Gyro – An American-Greek sandwich. Most food historians generally agree the name “gyro” and the current sandwich are both recent inventions originating in New York during the early 1970s. Gyros, as we know them today, are thought to have evolved from the traditional “Doner Kebab” of Turkey.
The ingredients of a American-Greek Gyro are: A proper gyro is made with meat cut off a big cylinder of well-seasoned lamb or beef. This meat is cooked on a slowly rotating vertical spit or gyro, implying the circular spinning motion of a gyroscope. The sandwich maker slices off strips of the warm meat when the sandwich is ordered, heats pita bread on a griddle or grill, and then serves the meat on the bread, topped with the sauce which is usually garnished with lettuce and tomato. Unfortunately, most Most American gyro are made with ground meat and not sliced.
The ingredients of a Turkish Doner Kebab are: Slices of marinated lamb, mutton, beef, veal, or chicken which are stacked on a vertical spit and roasted at a vertical grill. It is served as a type of sandwich stuffed into Turkish bread, rolled into flat bread, or laid atop diced flat bread and topped with sauces.

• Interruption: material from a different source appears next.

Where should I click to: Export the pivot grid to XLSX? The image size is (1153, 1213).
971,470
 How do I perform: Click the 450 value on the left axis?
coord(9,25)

This type of sandwich has been known, and sold on the streets, by the people of Greece, the Middle East, and Turkey for hundreds of years. Greek historians believe that the dish originated during Alexander The Great’s time, when his soldiers used their long knives to skewer meat and kept turning the meat over fires.
Gyro is probably the most often mispronounced food name. Even its fans usually do not get the pronounced correctly – whether it is mispronounced as “jee-rohs,” “jai-rohs,” “gee-rohs,” The correct Greek pronunciation is “yee-rohs.” The varied names have geographical origins from different peoples’ languages.